Our pilot demonstrates the willingness of patients with cancer to participate in data sharing and how blockchain-enabled structures can maintain relationships between individual data elements while preserving patient privacy, empowering findings by third-party researchers and clinicians. We demonstrate the feasibility of CGT as a framework to share health data trapped in silos to further cancer research. Further studies to optimize data representation, stream, and integrity are required.
有效共享标准治疗过程中产生的健康数据能够极大地加速癌症治疗的进展,但存在各种障碍使得这一过程困难重重。不共享这些数据以确保患者隐私,代价是几乎无法从癌症治疗期间产生的真实世界数据中获取经验。此外,最近的研究表明,尽管存在隐私方面的潜在风险,但癌症患者愿意分享他们的治疗经历以推动研究。
本研究的目的是设计、试行并发布一种分散式、可扩展、高效、经济且安全的策略,用于传播去识别化的临床和基因组数据,重点是晚期癌症。
我们创建并试行一个区块链认证系统,以实现对源自标准护理影像、基因组检测和电子健康记录(EHR)的去识别化患者数据的安全共享,该系统称为癌症基因信托(CGT)。

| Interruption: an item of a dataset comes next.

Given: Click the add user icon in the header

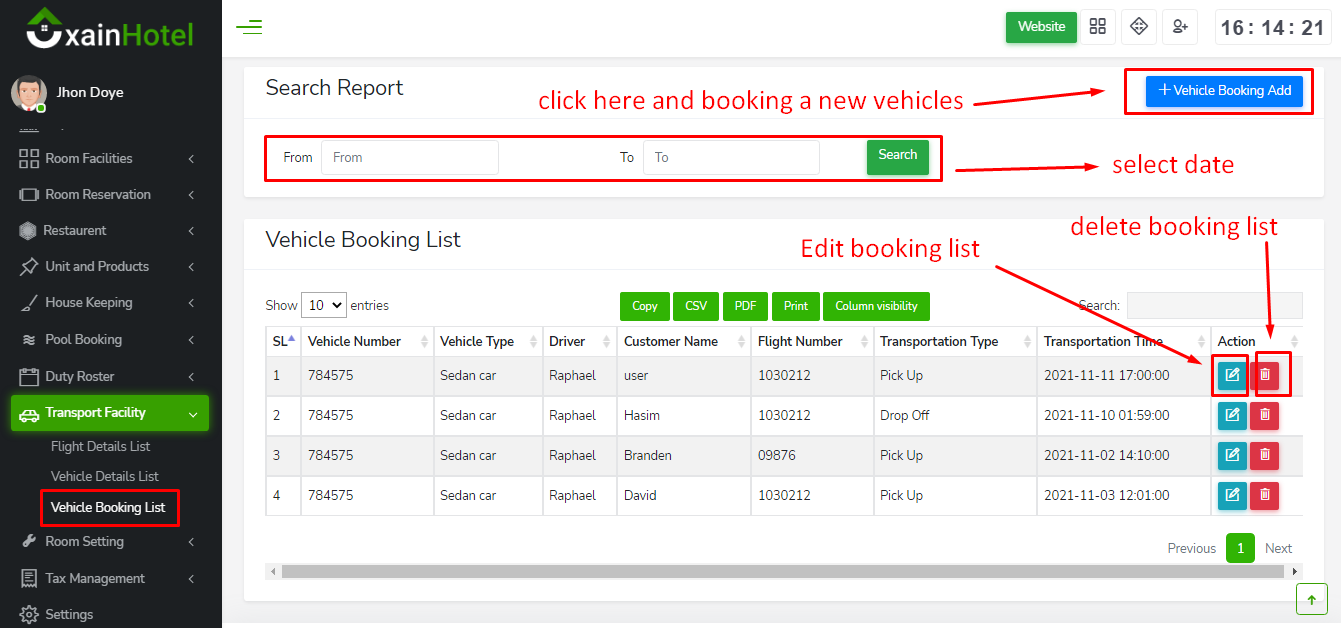Looking at the screenshot, I should (1180, 27).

我们前瞻性地征得同意并为一个试行队列(N = 18)收集数据,然后将其上传到CGT。EHR数据从医院癌症登记处和通用数据模型(CDM)格式中提取,以确定最佳的数据提取和传播方法。具体而言,我们对两种EHR数据提取格式之间的完整程度进行评分并与有可用数据患者(n = 17)的金标准源文档进行比较。
尽管登记报告的总完整度得分高于CDM,但这种差异无统计学意义。我们确实发现,某些特定数据字段,如组织学部位,使用登记报告能更好地获取,这可用于改进不断调整的CDM。就整个试行研究而言,我们发现CGT能够在更具临床实用性的时间框架内快速整合癌症患者的真实世界数据。我们还开发了一个开源网络应用程序,允许用户无缝搜索、浏览、探索和下载CGT数据。
我们的试行研究表明癌症患者愿意参与数据共享,以及基于区块链的结构如何在保护患者隐私的同时维持各个数据元素之间的关系,使第三方研究人员和临床医生能够利用研究结果。我们证明了CGT作为一个框架来共享孤立的健康数据以促进癌症研究的可行性。需要进一步开展研究以优化数据表示、流程和完整性。